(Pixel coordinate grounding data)

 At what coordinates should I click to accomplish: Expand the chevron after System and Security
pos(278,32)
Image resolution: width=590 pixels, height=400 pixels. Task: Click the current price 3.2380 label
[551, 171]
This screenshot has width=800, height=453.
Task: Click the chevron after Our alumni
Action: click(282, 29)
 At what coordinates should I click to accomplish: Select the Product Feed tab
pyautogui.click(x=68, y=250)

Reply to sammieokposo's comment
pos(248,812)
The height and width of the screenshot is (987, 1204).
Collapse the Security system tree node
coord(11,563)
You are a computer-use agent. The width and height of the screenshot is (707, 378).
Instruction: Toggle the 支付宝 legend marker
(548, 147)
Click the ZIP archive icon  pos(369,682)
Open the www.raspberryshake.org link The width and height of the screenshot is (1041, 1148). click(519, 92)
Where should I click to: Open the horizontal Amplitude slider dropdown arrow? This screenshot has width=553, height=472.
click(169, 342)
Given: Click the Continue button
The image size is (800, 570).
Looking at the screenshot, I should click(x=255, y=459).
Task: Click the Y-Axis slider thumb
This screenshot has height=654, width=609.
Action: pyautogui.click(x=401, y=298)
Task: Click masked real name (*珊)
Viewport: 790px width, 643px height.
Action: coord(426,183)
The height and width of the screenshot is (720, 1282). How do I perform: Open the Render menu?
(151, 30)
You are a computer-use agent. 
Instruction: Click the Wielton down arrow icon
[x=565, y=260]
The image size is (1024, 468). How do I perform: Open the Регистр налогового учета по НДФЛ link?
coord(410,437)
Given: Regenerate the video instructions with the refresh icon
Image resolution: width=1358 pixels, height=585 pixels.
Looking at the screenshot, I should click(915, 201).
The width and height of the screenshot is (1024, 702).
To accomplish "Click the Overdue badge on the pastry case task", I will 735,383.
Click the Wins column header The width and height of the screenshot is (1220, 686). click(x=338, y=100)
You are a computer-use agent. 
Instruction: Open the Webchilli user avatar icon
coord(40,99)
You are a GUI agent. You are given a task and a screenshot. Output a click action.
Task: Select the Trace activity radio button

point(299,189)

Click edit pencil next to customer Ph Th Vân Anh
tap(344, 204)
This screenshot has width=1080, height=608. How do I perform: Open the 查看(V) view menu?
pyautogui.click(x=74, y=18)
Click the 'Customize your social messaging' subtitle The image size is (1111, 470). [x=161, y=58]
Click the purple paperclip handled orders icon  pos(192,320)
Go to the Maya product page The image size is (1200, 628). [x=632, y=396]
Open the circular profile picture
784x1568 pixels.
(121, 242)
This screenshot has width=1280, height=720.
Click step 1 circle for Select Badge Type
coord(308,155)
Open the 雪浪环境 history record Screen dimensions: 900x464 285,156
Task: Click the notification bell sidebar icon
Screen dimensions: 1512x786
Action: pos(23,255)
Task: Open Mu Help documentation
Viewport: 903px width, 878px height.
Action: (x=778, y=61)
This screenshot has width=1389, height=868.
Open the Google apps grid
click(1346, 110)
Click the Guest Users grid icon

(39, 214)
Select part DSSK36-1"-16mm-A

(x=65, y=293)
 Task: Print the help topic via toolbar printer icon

> _Your assignment_
Count the lines above that contain "agent", and give only the number.

> _Reply_
4